The thought of it makes you tense. The proximity of it makes you withdraw. You can want it conceptually and shut down when it’s actually about to happen. You’ve been avoiding situations where it might come up. You’ve been choosing partners who don’t push. You’ve been alone for years because the alternative is having to navigate this.
The fear isn’t unreasonable. It’s a system that was built around something specific and never came apart.
The fear didn’t soften with effort.
You very likely came up with messages about sex that framed it as something dirty, dangerous, or shameful, and the framing has been informing your body’s responses ever since. You may have lived through a sexual experience that was unwanted, painful, or boundary-crossing, and your nervous system flagged the next attempt as the same category. You may have grown up in a household where sexuality was hidden, performed, or weaponized, and you absorbed that the territory itself isn’t safe. You may have absorbed religious or cultural frameworks that linked sex with sin or punishment, and the link is still active in your body even if your conscious mind has rejected it.

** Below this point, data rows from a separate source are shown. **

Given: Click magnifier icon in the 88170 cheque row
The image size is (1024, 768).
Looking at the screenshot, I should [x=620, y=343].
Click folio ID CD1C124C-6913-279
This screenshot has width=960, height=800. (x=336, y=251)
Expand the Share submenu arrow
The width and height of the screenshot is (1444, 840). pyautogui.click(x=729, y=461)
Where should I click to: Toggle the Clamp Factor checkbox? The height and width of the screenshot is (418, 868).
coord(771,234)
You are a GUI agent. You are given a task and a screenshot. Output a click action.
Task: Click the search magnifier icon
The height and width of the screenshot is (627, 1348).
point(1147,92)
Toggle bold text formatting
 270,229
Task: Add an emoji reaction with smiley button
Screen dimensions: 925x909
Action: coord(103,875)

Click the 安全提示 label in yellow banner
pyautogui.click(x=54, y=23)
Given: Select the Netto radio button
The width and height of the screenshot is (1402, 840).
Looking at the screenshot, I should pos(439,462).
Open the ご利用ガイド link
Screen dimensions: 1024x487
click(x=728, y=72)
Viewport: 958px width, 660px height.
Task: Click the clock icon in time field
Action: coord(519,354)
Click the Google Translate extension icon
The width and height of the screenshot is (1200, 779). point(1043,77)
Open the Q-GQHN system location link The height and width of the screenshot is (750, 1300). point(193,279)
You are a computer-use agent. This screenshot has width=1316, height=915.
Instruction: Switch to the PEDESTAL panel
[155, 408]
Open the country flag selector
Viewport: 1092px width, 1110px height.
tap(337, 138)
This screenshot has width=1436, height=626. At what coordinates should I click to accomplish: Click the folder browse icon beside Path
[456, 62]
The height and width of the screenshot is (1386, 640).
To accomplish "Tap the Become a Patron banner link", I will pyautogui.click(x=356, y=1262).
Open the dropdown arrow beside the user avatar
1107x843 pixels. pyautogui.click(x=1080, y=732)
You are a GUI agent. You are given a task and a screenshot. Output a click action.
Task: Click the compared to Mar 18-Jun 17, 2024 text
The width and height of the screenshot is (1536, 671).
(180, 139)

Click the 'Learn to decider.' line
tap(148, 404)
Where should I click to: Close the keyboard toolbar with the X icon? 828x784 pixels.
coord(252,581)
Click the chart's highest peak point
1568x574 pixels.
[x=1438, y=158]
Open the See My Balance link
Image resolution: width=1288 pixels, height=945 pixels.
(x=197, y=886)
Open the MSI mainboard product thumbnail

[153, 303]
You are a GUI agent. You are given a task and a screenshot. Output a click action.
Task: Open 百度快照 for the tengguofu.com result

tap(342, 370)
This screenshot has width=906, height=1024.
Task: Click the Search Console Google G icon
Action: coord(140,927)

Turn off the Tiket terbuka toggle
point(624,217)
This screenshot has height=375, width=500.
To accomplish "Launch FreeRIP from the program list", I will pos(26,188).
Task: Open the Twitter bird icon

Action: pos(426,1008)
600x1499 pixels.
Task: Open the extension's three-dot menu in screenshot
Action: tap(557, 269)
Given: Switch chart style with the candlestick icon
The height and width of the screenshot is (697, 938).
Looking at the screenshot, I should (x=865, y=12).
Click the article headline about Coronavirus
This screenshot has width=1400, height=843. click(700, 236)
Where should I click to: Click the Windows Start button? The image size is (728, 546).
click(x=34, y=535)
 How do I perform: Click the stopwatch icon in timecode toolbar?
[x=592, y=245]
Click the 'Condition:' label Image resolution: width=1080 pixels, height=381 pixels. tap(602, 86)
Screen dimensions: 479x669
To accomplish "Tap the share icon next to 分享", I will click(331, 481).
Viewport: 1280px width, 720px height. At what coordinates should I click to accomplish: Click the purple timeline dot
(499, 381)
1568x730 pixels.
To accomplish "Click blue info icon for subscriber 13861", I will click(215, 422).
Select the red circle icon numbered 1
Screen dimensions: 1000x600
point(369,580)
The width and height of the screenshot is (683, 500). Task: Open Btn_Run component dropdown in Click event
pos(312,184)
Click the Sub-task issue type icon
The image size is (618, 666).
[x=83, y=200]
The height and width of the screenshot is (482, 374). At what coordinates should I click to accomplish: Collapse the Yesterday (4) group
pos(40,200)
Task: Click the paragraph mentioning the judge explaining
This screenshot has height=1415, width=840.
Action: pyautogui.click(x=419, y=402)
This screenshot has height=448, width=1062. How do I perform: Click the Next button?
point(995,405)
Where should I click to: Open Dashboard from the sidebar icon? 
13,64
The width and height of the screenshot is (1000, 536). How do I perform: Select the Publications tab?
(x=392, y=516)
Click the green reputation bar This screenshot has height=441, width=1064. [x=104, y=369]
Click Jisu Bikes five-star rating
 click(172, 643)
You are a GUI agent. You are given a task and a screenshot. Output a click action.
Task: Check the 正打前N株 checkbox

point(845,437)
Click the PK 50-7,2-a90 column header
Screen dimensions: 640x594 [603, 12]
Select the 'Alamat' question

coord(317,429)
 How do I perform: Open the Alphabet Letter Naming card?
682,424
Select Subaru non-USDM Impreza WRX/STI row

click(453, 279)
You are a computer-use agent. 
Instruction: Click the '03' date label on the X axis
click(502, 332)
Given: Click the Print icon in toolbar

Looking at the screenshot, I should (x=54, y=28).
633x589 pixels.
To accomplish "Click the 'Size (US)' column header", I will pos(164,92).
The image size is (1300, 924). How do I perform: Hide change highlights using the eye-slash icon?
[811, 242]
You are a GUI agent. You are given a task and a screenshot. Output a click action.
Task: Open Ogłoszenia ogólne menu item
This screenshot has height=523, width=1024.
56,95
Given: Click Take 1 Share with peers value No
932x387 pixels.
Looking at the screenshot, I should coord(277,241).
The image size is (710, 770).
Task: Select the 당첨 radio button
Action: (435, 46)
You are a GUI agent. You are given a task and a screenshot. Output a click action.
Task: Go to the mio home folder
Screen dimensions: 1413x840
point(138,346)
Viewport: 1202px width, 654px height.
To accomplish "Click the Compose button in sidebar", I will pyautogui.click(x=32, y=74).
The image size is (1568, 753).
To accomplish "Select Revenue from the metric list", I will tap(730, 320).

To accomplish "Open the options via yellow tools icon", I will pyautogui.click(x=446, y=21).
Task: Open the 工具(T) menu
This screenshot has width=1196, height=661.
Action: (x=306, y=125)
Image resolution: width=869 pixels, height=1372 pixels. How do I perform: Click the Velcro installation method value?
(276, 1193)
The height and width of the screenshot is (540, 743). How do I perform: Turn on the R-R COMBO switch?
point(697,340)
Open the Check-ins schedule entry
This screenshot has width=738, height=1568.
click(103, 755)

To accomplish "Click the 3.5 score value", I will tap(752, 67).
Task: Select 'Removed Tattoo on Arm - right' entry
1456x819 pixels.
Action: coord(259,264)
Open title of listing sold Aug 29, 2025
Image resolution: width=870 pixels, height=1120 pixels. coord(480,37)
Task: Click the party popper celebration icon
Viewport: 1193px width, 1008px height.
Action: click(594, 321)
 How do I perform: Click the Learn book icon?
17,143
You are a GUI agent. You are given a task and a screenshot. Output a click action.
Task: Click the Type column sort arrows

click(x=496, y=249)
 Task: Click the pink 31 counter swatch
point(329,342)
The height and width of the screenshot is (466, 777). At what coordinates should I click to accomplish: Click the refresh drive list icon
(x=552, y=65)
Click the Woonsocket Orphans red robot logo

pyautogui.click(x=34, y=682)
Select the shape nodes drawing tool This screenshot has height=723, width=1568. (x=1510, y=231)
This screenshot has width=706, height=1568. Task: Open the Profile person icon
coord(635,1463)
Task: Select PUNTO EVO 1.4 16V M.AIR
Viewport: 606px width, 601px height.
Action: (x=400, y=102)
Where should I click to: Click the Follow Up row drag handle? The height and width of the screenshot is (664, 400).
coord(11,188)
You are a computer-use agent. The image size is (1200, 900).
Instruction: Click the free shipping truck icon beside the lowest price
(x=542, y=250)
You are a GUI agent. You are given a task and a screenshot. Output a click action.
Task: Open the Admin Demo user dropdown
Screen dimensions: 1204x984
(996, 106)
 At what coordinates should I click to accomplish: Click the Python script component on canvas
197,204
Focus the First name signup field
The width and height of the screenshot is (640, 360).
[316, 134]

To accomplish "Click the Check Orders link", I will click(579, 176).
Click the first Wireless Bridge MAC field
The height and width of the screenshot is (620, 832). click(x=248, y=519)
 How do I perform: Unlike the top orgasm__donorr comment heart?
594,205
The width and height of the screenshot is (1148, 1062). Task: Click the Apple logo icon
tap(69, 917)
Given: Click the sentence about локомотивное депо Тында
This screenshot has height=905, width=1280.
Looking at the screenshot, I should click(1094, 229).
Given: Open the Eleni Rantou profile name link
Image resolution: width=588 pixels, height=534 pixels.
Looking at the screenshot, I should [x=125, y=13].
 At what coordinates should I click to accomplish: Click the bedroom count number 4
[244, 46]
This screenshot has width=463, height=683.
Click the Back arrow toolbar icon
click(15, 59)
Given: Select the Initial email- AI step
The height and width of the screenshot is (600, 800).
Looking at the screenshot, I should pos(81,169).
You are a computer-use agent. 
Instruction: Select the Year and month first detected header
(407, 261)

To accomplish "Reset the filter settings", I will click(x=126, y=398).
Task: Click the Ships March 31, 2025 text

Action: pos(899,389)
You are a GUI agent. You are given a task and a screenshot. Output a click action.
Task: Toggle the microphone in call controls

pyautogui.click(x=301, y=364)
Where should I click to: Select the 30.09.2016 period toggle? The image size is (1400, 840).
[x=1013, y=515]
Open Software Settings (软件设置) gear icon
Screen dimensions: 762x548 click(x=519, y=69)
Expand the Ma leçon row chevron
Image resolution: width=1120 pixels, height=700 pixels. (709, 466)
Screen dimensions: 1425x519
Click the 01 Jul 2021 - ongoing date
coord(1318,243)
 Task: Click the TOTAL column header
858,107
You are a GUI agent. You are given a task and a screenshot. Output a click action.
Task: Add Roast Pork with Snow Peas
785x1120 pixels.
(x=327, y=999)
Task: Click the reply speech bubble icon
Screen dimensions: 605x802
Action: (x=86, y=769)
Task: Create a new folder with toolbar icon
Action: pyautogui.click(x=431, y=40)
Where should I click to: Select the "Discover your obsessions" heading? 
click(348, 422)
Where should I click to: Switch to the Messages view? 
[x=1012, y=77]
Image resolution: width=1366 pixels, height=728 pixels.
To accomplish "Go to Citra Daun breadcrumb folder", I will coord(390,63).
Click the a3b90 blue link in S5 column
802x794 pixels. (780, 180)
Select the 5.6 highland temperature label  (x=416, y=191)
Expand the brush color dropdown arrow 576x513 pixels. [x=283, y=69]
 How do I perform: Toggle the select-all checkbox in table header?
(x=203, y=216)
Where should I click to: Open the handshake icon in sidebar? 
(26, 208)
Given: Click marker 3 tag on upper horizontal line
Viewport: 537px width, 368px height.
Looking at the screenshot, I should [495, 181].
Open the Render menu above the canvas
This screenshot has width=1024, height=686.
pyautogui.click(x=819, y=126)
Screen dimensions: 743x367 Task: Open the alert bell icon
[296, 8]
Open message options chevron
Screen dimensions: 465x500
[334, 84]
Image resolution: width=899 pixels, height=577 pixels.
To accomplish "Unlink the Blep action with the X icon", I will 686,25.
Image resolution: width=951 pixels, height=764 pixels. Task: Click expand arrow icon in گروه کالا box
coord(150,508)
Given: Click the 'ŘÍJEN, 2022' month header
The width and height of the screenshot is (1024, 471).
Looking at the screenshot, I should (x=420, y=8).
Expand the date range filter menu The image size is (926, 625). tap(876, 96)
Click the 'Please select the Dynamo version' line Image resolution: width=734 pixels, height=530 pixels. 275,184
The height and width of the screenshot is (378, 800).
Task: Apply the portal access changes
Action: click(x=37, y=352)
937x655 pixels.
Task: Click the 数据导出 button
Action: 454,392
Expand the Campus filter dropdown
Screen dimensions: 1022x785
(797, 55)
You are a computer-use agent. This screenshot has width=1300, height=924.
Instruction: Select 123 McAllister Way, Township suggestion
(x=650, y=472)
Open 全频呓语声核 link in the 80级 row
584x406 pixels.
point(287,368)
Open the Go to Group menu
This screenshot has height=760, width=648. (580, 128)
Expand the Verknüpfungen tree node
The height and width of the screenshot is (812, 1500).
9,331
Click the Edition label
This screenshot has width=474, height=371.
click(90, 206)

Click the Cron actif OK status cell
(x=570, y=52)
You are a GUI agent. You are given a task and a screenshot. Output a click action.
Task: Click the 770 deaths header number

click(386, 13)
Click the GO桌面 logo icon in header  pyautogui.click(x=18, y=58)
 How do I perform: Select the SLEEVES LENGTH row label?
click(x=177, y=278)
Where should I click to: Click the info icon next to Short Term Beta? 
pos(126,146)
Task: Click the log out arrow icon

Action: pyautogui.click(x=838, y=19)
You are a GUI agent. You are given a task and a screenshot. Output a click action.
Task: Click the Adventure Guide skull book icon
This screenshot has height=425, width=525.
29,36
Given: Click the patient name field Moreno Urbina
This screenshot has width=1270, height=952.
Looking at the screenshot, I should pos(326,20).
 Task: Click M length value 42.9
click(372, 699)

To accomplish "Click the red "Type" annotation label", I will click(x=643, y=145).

Avoidance trains the fear. Each time you avoid a sexual situation and feel relief, the relief reinforces that the situation was correctly avoided. The next situation feels more threatening. The world of what’s safe shrinks.
If specific painful sex is the issue, see I have painful sex . If past abuse is the source, see I was sexually abused for the trauma framework.
The avoidance is the loop. The fear is being fed by what you do to avoid it.
Strategic therapy works the avoidance the same way we work any phobia. The dodges you make ahead of a situation, and the small protective behaviours you run during one, get changed in a graded sequence so the relief that has been training the fear stops landing. Your body gets to learn, slowly and in your control, that the next encounter is not the one your nervous system filed.
What was forbidden becomes navigable. From there you can decide what you actually want.